TEKS YANG DIBERIKAN:
────

Pengaruh Indonesia Wilders tumbuh di Venlo, kota kecil di selatan Belanda yang berbatasan dengan Jerman. Kota itu dikenal miskin dan didominasi warga beragama Katolik. Meski demikian, Venlo memiliki komunitas yang lebih hangat dan erat, dibandingkan dengan wilayah utara Belanda yang individualis. Politikus yang lahir pada 1963 itu merupakan anak bungsu dari empat bersaudara. Meski kini mengaku sebagai agnostik, ia tumbuh dalam keluarga Katolik. Ayahnya, Johannes Henricus Andreas Wilders, pegawai di perusahaan lokal dan berasal dari Limburg, provinsi paling selatan Belanda. Dalam berbagai penampilan di publik, Wilders sering kali membanggakan Limburg, sebagai provinsi paling indah. Ia juga sering tampil dan berbicara dengan bangga dalam bahasa Limburg, turunan dari bahasa Jerman dan Belanda.

Sementara soal ibunya, Maria Anne Ording, Wilders tak banyak bicara. Maria, merupakan putri dari Johan dan Johanna Ording. Johan, kakek Wilders, adalah pegawai negeri Belanda di Jawa Timur dan Sukabumi. Sementara Johanna putri dari keluarga Indo – Yahudi bermarga Meijer yang cukup terkenal di Hindia Belanda. Ibu Johanna Wilders diyakini merupakan perempuan lokal Sukabumi, sementara ayahnya berdarah Yahudi. Pengalaman hidup Johanna yang lebih enak di Indonesia sangat kuat dalam keluarga besar Wilders. Paul Wilders, abang Geert, dalam sebuah wawancara dengan Politico pada 2009 silam, mengenang sang nenek sering menyajikan masakan “Tempoe Doeloe” dalam acara-acara besar.

Van Leeuwen, yang meneliti catatan khusus soal Johan Ording di arsip-arsip Belanda dari era kolonial, menduga Wilders tumbuh dalam suasana ketidakpuasan komunitas Indo yang tidak terima Indonesia merdeka. Mereka merasa tidak diterima di Belanda, negeri yang sungguh asing setelah lahir dan besar di Indonesia. Menurut Van Leeuwen, 1 dari 5 orang Hindia Belanda yang pulang ke Belanda, akhirnya memutuskan untuk merantau kembali ke Amerika, Kanada atau Australia. Sementara mereka yang bertahan bergabung dengan organisasi dan partai politik konservatif, yang mengagungkan nasionalisme, keunggulan budaya dan kesetiaan pada Kerajaan Belanda.

────

TUGAS:
Tolong lanjutkan teks di atas tentang asal-usul keluarga Geert Wilders, dimulai setelah kalimat terakhirnya.

────

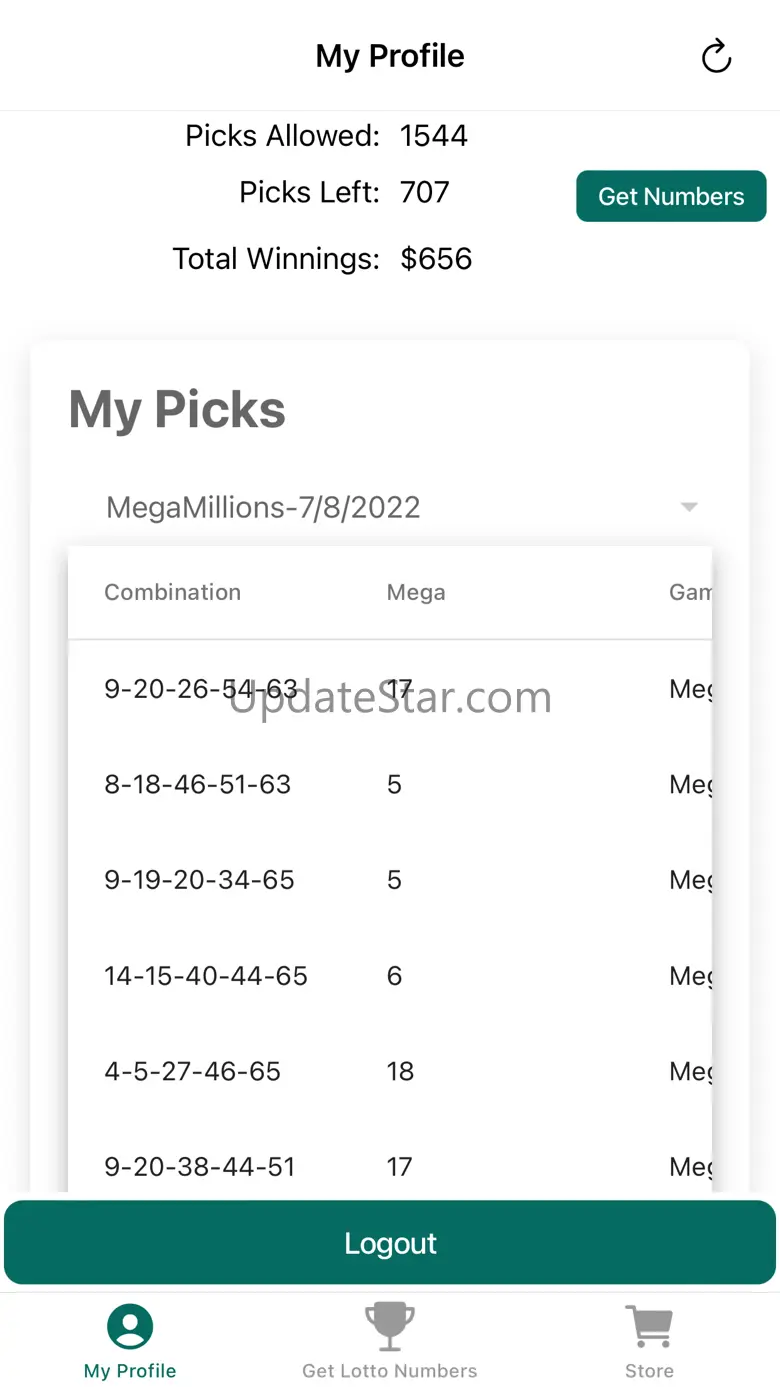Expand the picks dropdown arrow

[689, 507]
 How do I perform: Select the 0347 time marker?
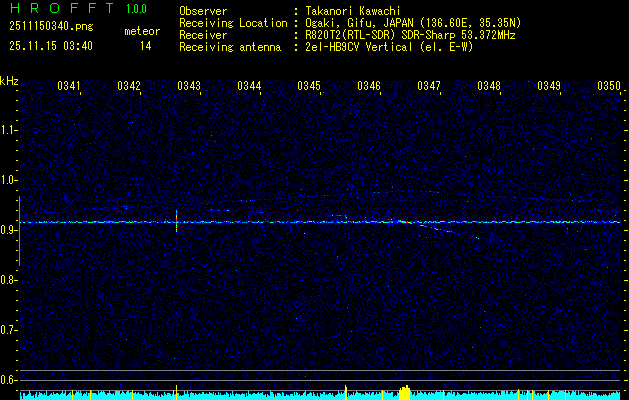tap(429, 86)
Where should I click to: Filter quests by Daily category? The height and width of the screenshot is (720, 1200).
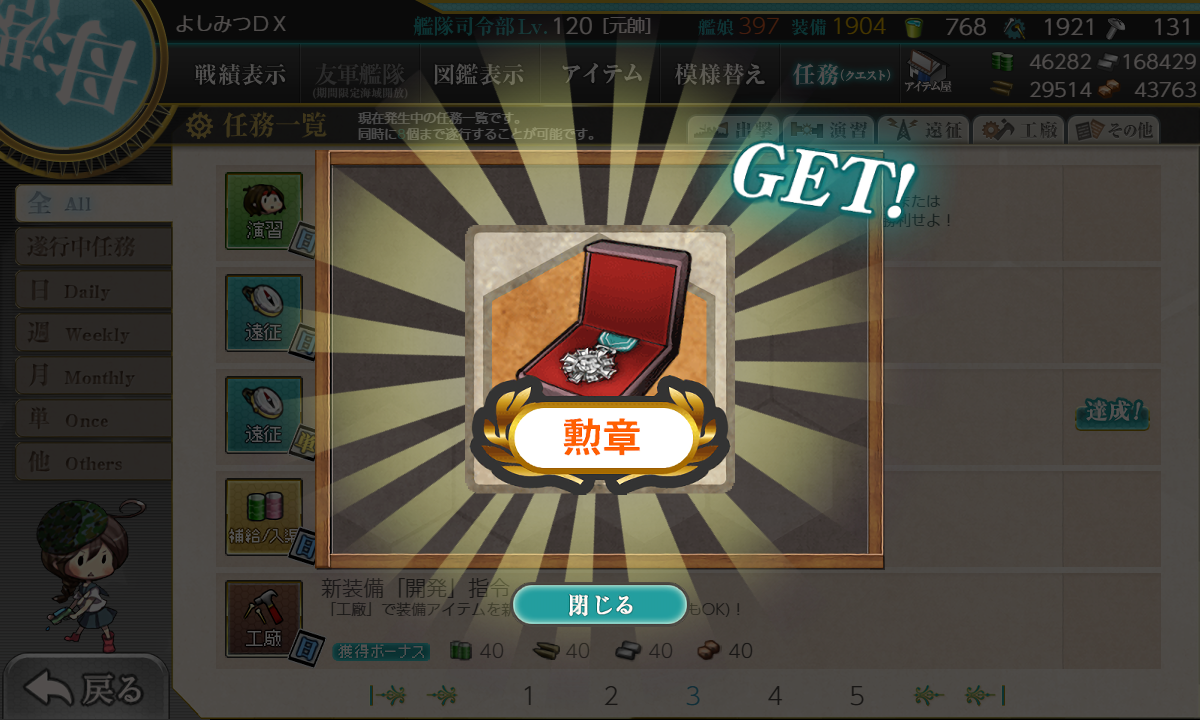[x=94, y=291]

────

HASIL TUGAS:
Wilders mengawali kariernya di politik dengan menjadi asisten Frits Bolkestein, Ketua Partai Kebebasan dan Demokrasi (VVD). Bolkestein lahir dari ibu yang lahir di Indonesia. VVD dikenal sebagai salah satu partai yang menentang penyerahan Papua ke Indonesia pada dekade 1950an. Pada 1997 Wilders berhasil menjadi anggota dewan lokal Utrecht. Pada momen yang sama ia mulai bersuara menentang arus imigran Turki di Utrecht. Saat itu ia mulai bertransformasi. Ia mengambil kursus media, melatih dialek Limburg yang kelak jadi ciri khasnya dan bahkan mengecat rambutnya yang coklat menjadi perak. Ia mulai mencuri perhatian saat terpilih sebagai anggota parlemen pada 1998 dari VVD. Jangkung dan berambut perak, ia menarik perhatian media. Tetapi adalah pidatonya dan aksinya yang sering berseberangan dengan kebijakan partai yang membuatnya kemudian terus disorot.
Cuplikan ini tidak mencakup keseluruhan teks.